- BRANO SCELTO

****************************************

Prodotto dal paroliere di King Crimson, Pete Sinfield, l’album “Roxy Music” esce nel marzo 1972. Pubblicato nella stessa settimana di “Ziggy Stardust”, entrò nelle classifiche degli album nel Regno Unito alla fine di luglio del 1972. Bryan Ferry non immaginava che l’album avrebbe potuto raggiungere un pubblico mainstream. «Abbiamo pensato agli studenti d’arte, gente come noi, un pubblico di nicchia. Quando ho sentito “Virginia Plain” alla radio di mezzogiorno ho capito che avevamo sfondato. Ascoltare “Virginia Plain” alla radio sembrava … qualcosa. O vedere l’album riempire la vetrina del negozio di dischi in King’s Road… È stato molto commovente per me. Passeggiavo tutta la notte davanti a quella vetrina, non potevo crederci. Era così bello vedere l’immagine ripetuta».
Nostalgico, avanguardista, sentimentale, decadente, Bryan Ferry è uno dei pochi artisti che può vantarsi di avere diversi imitatori e nessun epigono. David Bowie lo ha definito «il miglior autore di testi di tutta la scena britannica». La sua musica resiste al tempo, i suoi tour registrano il “sold out” dall’Oceania alla Lapponia. La sua gente lo ama così com’è: sofisticato, struggente, quasi costretto a un look sempre impeccabile. Un Cary Grant del rock. Lo ami o lo detesti. Un dandy sempre in bilico tra la stravaganza del rocker e la raffinatezza del crooner. Ora con l’età che avanza il secondo ha preso il sopravvento.
«Man mano che invecchio continuo ad andare indietro negli anni. Quando ho iniziato a fare dischi, volevo fare qualcosa del nostro tempo, la musica moderna» ammette. E spiega: «Oggi non c’è molta melodia oggi nella musica moderna. Si assiste a una enorme banalizzazione: è tutta una questione di ritmo e battiti e di tanto in tanto c’è un disco hip hop in cui c’è una ragazza che canta nella parte centrale e si ottiene una melodia. Per quanto riguarda le rock band, trovo la maggior parte interessante, ma, per quanto buoni possano essere, sembra che suonano come una persona di 20 o 30 anni fa. L’ultimo vero talento è stata Amy Winehouse».

****************************************

- RIGHE FORNITE
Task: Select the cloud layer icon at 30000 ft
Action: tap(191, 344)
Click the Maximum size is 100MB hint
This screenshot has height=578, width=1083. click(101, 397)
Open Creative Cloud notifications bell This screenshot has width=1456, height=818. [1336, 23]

****************************************

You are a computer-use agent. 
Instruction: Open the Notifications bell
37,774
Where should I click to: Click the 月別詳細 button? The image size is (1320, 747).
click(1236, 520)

****************************************

- PARTI DELL'ESERCIZIO
**1)** Traduci in inglese questa frase del brano: «David Bowie lo ha definito «il miglior autore di testi di tutta la scena britannica».»
**2)** Trascrivi dal brano il passo che comincia con "Nostalgico, avanguardista, sentimentale, decadente, Bryan" e finisce con "preso il sopravvento.".
**3)** Rispondi in breve a queste domande sul brano:
(a) In che mese e anno esce l'album "Roxy Music"?
(b) A quale attore viene paragonato Bryan Ferry?
(c) Chi viene indicato come l'ultimo vero talento?

- RISPOSTE SVOLTE
**1)** David Bowie called him "the best lyricist in the whole British scene."

**2)**
Nostalgico, avanguardista, sentimentale, decadente, Bryan Ferry è uno dei pochi artisti che può vantarsi di avere diversi imitatori e nessun epigono. David Bowie lo ha definito «il miglior autore di testi di tutta la scena britannica». La sua musica resiste al tempo, i suoi tour registrano il “sold out” dall’Oceania alla Lapponia. La sua gente lo ama così com’è: sofisticato, struggente, quasi costretto a un look sempre impeccabile. Un Cary Grant del rock. Lo ami o lo detesti. Un dandy sempre in bilico tra la stravaganza del rocker e la raffinatezza del crooner. Ora con l’età che avanza il secondo ha preso il sopravvento.

**3)**
(a) Nel marzo 1972.
(b) A Cary Grant.
(c) Amy Winehouse.